Asos (ASC.L) has successfully raised £247m ($304m) from investors to help it survive the coronavirus pandemic.
The online fashion retailer said on Wednesday it had successfully placed 15.8m of new shares with investors. Shares were sold at £15.60 each — a slight premium to Tuesday’s closing price — and 95% were sold to existing investors.
The new shares issued represent approximately 18.8% of the business prior to issue.
Asos’s stock was trading 32.9% higher to £20.62 on Wednesday morning after the successful capital raise.
Asos first announced plans to raise extra capital on Tuesday afternoon. The company said it was also negotiating an extension to its credit facility and was talking to the Bank of England about accessing its corporate credit support programme.

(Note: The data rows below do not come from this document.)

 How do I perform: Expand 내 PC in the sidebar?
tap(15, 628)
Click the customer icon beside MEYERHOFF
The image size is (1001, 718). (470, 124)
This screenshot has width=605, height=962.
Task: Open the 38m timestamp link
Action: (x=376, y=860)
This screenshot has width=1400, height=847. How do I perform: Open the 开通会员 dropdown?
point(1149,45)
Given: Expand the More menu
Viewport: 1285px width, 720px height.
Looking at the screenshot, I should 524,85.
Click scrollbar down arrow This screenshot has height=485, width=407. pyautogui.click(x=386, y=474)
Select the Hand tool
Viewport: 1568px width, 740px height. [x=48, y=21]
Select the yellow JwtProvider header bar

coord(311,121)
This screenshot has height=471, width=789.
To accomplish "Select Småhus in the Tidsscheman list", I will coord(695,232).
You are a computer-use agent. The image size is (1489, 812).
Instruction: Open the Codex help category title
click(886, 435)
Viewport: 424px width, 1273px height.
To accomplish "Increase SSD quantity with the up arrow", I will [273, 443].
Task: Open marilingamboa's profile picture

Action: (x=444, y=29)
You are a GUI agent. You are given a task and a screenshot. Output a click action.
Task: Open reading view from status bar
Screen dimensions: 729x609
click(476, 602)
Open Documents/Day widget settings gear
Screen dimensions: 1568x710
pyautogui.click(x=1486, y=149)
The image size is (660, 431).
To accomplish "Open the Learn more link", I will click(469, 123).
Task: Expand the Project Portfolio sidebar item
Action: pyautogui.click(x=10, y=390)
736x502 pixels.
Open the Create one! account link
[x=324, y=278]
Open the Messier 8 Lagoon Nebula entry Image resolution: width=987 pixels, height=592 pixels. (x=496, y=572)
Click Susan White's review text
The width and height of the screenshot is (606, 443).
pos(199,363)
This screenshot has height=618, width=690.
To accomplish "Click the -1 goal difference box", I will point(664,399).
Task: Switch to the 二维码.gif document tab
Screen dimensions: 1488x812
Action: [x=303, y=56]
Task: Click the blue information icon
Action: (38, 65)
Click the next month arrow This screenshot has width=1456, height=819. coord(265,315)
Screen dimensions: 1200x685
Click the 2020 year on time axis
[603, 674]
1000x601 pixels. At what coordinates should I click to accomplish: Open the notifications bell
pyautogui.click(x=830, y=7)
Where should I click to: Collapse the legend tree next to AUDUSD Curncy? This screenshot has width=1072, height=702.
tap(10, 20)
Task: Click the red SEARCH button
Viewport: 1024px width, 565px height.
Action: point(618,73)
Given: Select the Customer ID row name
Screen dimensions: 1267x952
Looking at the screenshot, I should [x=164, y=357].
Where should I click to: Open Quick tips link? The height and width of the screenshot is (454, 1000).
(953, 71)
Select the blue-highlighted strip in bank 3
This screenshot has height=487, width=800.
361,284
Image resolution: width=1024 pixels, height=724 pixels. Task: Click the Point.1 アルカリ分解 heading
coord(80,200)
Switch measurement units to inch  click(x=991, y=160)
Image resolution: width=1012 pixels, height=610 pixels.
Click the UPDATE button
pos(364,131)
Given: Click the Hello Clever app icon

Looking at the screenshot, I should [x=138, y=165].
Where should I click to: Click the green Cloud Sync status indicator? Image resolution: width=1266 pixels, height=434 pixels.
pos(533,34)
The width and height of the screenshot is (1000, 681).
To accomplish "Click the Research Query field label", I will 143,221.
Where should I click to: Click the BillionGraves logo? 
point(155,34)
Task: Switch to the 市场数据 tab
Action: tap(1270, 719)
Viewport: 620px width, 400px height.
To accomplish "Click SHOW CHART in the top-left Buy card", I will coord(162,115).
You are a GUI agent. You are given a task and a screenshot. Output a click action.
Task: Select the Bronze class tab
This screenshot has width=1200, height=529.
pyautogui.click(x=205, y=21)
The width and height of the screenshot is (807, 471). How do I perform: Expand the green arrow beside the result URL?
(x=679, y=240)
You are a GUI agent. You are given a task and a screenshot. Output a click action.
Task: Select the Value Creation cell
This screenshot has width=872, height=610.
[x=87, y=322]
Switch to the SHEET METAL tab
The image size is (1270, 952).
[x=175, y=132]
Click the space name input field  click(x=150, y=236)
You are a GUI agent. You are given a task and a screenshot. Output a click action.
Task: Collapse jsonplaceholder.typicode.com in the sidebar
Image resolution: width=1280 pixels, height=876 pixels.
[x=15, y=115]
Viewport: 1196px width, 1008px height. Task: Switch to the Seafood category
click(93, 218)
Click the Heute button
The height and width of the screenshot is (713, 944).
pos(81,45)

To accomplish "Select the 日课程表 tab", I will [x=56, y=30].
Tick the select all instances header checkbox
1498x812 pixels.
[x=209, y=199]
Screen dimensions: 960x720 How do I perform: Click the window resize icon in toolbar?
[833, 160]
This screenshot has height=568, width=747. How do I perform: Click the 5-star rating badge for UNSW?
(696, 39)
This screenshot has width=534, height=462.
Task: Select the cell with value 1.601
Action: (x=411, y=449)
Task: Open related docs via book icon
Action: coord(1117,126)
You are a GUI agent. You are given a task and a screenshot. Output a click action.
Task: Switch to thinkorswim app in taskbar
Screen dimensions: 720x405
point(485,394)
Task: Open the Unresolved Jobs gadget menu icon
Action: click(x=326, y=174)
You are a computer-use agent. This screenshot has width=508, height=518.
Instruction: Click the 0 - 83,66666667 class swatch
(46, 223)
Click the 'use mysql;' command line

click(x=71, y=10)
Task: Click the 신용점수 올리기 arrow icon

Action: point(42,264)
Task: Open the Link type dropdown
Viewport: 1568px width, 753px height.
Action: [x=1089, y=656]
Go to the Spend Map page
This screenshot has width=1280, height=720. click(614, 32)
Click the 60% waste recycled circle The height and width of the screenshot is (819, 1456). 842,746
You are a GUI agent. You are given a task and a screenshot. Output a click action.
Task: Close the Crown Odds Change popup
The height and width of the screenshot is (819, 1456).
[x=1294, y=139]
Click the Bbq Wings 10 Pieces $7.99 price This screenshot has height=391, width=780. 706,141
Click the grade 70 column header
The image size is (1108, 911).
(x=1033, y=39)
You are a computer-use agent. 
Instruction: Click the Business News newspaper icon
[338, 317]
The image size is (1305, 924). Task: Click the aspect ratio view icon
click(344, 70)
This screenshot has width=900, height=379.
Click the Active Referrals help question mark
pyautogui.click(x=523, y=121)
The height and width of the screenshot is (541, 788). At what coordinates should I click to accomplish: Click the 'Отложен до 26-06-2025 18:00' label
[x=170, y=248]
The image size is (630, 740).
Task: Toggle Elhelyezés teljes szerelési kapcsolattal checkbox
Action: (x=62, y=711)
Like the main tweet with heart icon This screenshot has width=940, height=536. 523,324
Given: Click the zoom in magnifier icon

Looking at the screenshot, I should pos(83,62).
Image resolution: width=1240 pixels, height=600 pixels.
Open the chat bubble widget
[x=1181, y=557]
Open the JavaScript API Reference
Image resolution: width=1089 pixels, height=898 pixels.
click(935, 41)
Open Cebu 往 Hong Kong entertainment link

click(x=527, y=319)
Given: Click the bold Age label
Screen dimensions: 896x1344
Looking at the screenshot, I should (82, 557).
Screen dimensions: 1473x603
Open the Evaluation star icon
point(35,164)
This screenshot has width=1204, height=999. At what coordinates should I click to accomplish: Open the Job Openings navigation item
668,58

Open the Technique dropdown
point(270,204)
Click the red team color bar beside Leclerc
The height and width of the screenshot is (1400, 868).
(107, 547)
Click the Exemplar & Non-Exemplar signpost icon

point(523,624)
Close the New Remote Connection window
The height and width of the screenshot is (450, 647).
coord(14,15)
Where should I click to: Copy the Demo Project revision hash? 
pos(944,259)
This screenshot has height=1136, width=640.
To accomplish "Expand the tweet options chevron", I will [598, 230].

The company said the financing activity would “strengthen the balance sheet and enable Asos to exit this disruptive period in a strong position.” It said the proceeds raised would allow the business “to weather no improvement in current trading for at least 18 months.”
Asos also released its interim results late on Tuesday, showing sales were strong prior to the COVID-19 outbreak. Revenue rose 21% to £1.5bn in the six months to 29 February and pre-tax profit rebounded 653% to £30.1m.
Revenue growth was ahead of analysts’ forecasts. Greg Lawless and Clive Black, retail analysts at Shore Capital, said the numbers showed “continued momentum” in the business.
However, Asos said recent sales had been “significantly impacted” by lockdowns around the world. Sales in the most recent three weeks were down between 20% and 25%.
“The COVID crisis is clearly going to continue to be tough for everyone and the short-term outlook remains highly uncertain, but the measures we have taken ensure we are able to be clearly focussed on making sure that ASOS emerges as a stronger and better business,” chief executive Nick Beighton said in a statement.
Lawless and Black said: “The outlook statement highlights the uncertainty from Covid19 but the equity raise of £247m and debt refinancing means that the company now has a balance sheet and significant liquidity to weather the current storm.”